ChainedPreprocessor

class dtaianomaly.preprocessing.ChainedPreprocessor(*base_preprocessors: Preprocessor | list[Preprocessor])[source]

Wrapper chaining multiple Preprocessor objects.

Given an ordered list of base Preprocessor objects, the ChainedPreprocessor will apply each preprocessing step in sequence on a given time series.

Parameters:
*base_preprocessorslist of Preprocessor objects

The preprocessors to chain. These preprocessors can be passed as a single list argument or as multiple independent arguments to the constructor.

Examples

>>> from dtaianomaly.preprocessing import ChainedPreprocessor, Differencing, StandardScaler
>>> from dtaianomaly.data import demonstration_time_series
>>> X, y = demonstration_time_series()
>>> preprocessor = ChainedPreprocessor(Differencing(order=1), StandardScaler())
>>> X_, y_ = preprocessor.fit_transform(X, y)
check_is_fitted() None

Raise an error if this object is not fitted.

Check whether this object is fitted, and if it is not fitted, an exception is thrown.

Raises:
NotFittedError

If this object is not fitted.

fit(X: ndarray, y: ndarray = None) Preprocessor

Fit this preprocessor.

First checks the inputs with check_preprocessing_inputs(), and then fits this preprocessor.

Parameters:
Xarray-like of shape (n_samples, n_attributes)

Raw time series.

yarray-like, default=None

Ground-truth information.

Returns:
Preprocessor

Returns the fitted instance self.

fit_transform(X: ~numpy.ndarray, y: ~numpy.ndarray = None) -> (<class 'numpy.ndarray'>, numpy.ndarray | None)[source]

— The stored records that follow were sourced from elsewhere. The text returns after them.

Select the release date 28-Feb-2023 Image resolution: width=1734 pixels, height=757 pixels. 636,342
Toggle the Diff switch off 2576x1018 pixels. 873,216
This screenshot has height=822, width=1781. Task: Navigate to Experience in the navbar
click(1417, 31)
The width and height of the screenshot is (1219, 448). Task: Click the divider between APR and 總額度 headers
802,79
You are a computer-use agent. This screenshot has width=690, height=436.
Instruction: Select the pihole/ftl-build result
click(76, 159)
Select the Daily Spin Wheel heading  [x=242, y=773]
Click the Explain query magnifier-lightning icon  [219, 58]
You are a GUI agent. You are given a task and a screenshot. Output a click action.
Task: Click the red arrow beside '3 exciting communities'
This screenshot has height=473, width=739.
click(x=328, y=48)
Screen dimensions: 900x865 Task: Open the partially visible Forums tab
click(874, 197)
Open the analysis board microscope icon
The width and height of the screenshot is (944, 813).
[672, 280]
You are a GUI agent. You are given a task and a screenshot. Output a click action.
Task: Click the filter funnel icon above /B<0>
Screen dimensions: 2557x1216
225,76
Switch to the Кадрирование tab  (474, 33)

Fit each component of this ChainedPreprocessor and transform the time series.

First checks if the given input is valid, and then iteratively fit each individual preprocessor within the chain and transform the data. The transformed data is uses to fit the next preprocessor, and so on.

Parameters:
Xarray-like of shape (n_samples, n_attributes)

Raw time series.

yarray-like of shape (n_samples), default=None

Ground-truth information.

Returns:
X_transformednp.ndarray of shape (n_samples, n_attributes)

Preprocessed raw time series.

y_transformednp.ndarray of shape (n_samples)

The transformed ground truth. If no ground truth was provided (y=None), then None will be returned as well.

is_fitted() bool

Check whether this object is fitted.

Check whether all the attributes of this object that end with an underscore (‘_’) has been initialized.

Returns:
bool

True if and only if all the attributes of this object ending with ‘_’ are initialized.

piped_str() str[source]

Return this preprocessor as a pipe-representation.

Return the string representation of each preprocessor in the chain, and combine them with a ‘->’ symbol.

Returns:
str

The piped representation of this preprocessor.

requires_fitting() bool

Check whether this object requires fitting.

Check whether any of the attributes of this object ends with an underscore (‘_’), which indicates that the attribute is set when the object is fitted. Note that this method does not check whether the object is fitted, i.e., whether the attributes have been set.

Returns:
bool

True if and only if this object has attributes that end with ‘_’.

transform(X: ~numpy.ndarray, y: ~numpy.ndarray = None) -> (<class 'numpy.ndarray'>, numpy.ndarray | None)

Transform the given time series.

First checks the inputs with check_preprocessing_inputs(), and then transforms (i.e., preprocesses) the given time series.

Parameters:
Xarray-like of shape (n_samples, n_attributes)

Raw time series.

yarray-like of shape (n_samples), default=None

Ground-truth information.

Returns:
X_transformednp.ndarray of shape (n_samples, n_attributes)

Preprocessed raw time series.

y_transformednp.ndarray of shape (n_samples)

The transformed ground truth. If no ground truth was provided (y=None), then None will be returned as well.